** START Extracted information **
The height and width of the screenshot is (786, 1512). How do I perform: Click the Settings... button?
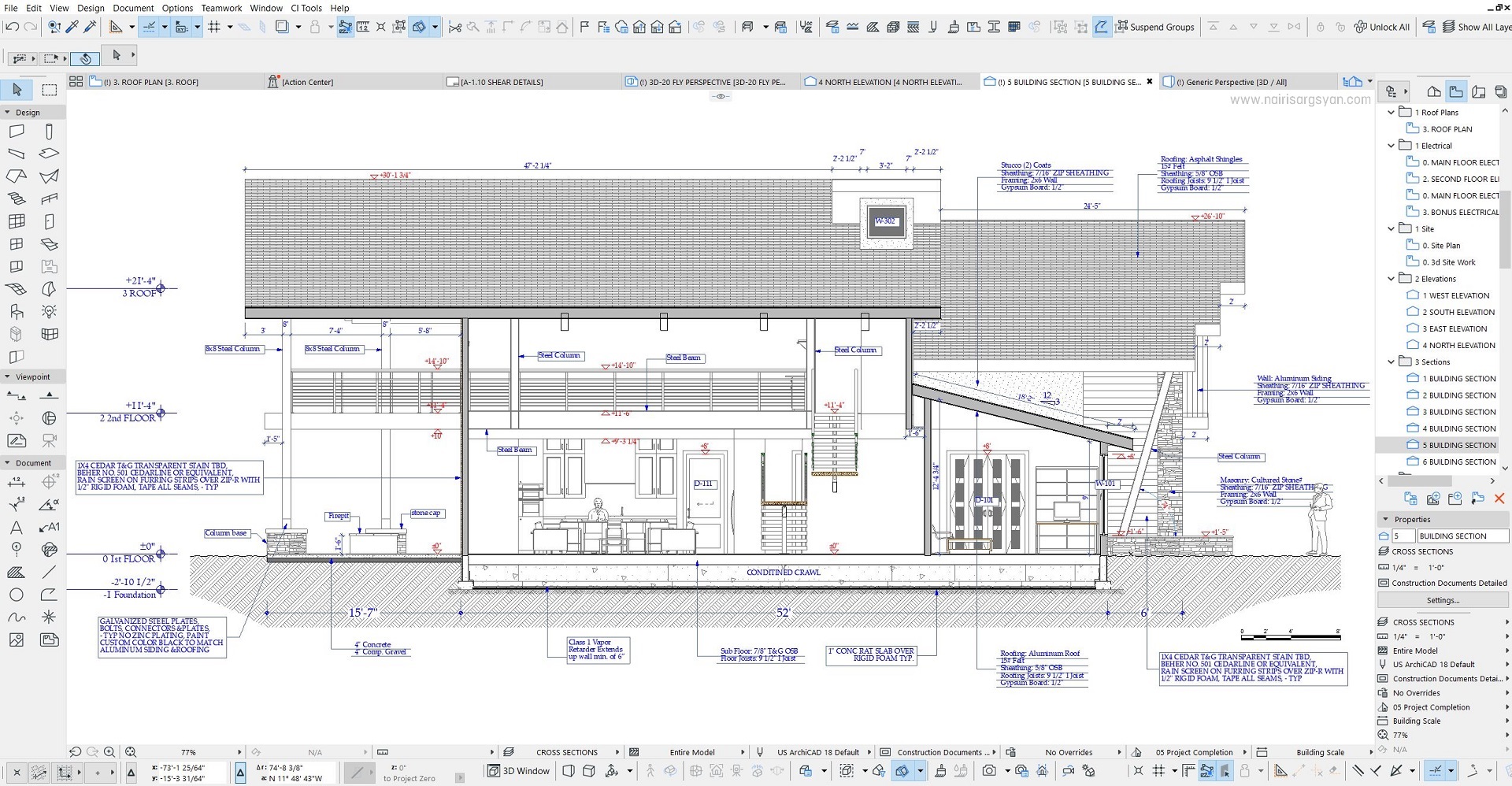pos(1443,600)
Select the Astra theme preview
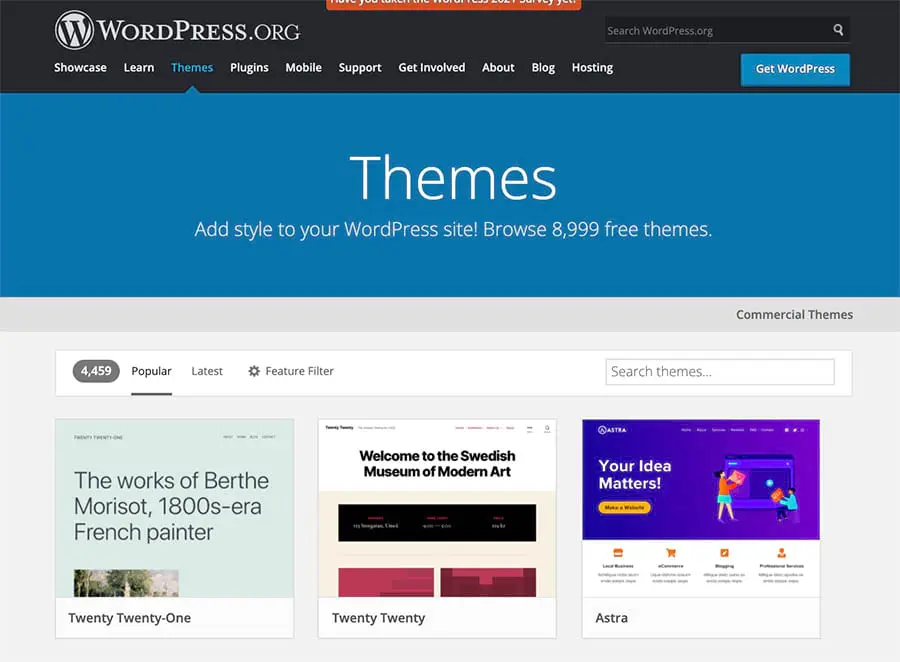900x662 pixels. [700, 508]
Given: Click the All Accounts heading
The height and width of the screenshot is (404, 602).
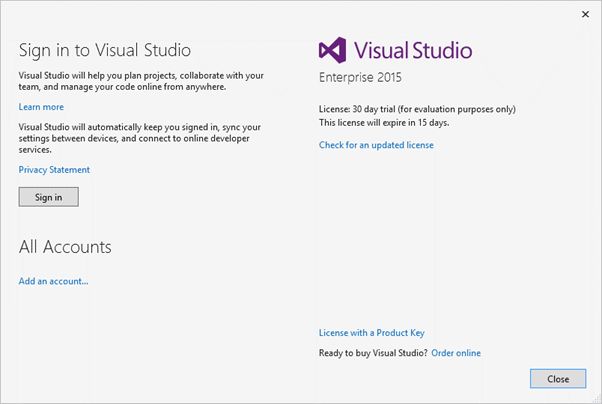Looking at the screenshot, I should [65, 247].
** END Extracted information **
» Task brief:
Return each line from the entries above that contains the string "width", treating uppercase and lowercase as different.

» Reply:
The height and width of the screenshot is (786, 1512). How do I perform: Click the Settings... button?
The height and width of the screenshot is (404, 602).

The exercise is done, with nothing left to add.